Try it: Output each line of the listing that follows, with every character kept as it is.

Exercise inputs:
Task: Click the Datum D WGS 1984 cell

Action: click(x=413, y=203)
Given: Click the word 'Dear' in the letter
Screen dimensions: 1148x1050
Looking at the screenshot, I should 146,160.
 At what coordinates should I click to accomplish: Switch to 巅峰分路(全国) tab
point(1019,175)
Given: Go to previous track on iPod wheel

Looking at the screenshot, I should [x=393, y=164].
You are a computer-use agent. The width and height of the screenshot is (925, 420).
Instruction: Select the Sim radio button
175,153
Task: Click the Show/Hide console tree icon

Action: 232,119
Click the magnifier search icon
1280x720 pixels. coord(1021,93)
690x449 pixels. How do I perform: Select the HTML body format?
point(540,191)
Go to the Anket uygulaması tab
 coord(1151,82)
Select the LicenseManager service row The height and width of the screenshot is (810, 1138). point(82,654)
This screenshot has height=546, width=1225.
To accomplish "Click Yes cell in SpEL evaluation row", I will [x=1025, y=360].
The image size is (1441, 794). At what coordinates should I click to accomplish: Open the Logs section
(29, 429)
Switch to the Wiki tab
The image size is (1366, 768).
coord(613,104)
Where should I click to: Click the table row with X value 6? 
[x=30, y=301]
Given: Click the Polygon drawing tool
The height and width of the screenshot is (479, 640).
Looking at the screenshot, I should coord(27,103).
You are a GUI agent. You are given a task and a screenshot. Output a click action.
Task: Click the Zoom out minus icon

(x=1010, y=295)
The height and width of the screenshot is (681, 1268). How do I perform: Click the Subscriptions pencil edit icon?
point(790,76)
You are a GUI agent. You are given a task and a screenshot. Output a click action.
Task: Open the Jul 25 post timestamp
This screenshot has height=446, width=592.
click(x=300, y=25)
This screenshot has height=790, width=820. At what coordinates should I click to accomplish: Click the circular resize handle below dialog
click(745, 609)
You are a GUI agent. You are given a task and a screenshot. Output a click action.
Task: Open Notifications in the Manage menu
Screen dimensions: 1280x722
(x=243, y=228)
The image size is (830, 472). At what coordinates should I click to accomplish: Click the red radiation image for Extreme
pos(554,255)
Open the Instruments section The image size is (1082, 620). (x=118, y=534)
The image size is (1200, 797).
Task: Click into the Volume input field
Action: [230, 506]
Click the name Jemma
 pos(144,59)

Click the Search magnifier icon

Answer to this exercise:
Task: Click the Datum D WGS 1984 cell

Action: click(x=413, y=203)
Given: Click the word 'Dear' in the letter
Screen dimensions: 1148x1050
Looking at the screenshot, I should 146,160.
 At what coordinates should I click to accomplish: Switch to 巅峰分路(全国) tab
point(1019,175)
Given: Go to previous track on iPod wheel

Looking at the screenshot, I should [x=393, y=164].
You are a computer-use agent. The width and height of the screenshot is (925, 420).
Instruction: Select the Sim radio button
175,153
Task: Click the Show/Hide console tree icon

Action: 232,119
Click the magnifier search icon
1280x720 pixels. coord(1021,93)
690x449 pixels. How do I perform: Select the HTML body format?
point(540,191)
Go to the Anket uygulaması tab
 coord(1151,82)
Select the LicenseManager service row The height and width of the screenshot is (810, 1138). point(82,654)
This screenshot has height=546, width=1225.
To accomplish "Click Yes cell in SpEL evaluation row", I will [x=1025, y=360].
The image size is (1441, 794). At what coordinates should I click to accomplish: Open the Logs section
(29, 429)
Switch to the Wiki tab
The image size is (1366, 768).
coord(613,104)
Where should I click to: Click the table row with X value 6? 
[x=30, y=301]
Given: Click the Polygon drawing tool
The height and width of the screenshot is (479, 640).
Looking at the screenshot, I should coord(27,103).
You are a GUI agent. You are given a task and a screenshot. Output a click action.
Task: Click the Zoom out minus icon

(x=1010, y=295)
The height and width of the screenshot is (681, 1268). How do I perform: Click the Subscriptions pencil edit icon?
point(790,76)
You are a GUI agent. You are given a task and a screenshot. Output a click action.
Task: Open the Jul 25 post timestamp
This screenshot has height=446, width=592.
click(x=300, y=25)
This screenshot has height=790, width=820. At what coordinates should I click to accomplish: Click the circular resize handle below dialog
click(745, 609)
You are a GUI agent. You are given a task and a screenshot. Output a click action.
Task: Open Notifications in the Manage menu
Screen dimensions: 1280x722
(x=243, y=228)
The image size is (830, 472). At what coordinates should I click to accomplish: Click the red radiation image for Extreme
pos(554,255)
Open the Instruments section The image size is (1082, 620). (x=118, y=534)
The image size is (1200, 797).
Task: Click into the Volume input field
Action: [230, 506]
Click the name Jemma
 pos(144,59)

Click the Search magnifier icon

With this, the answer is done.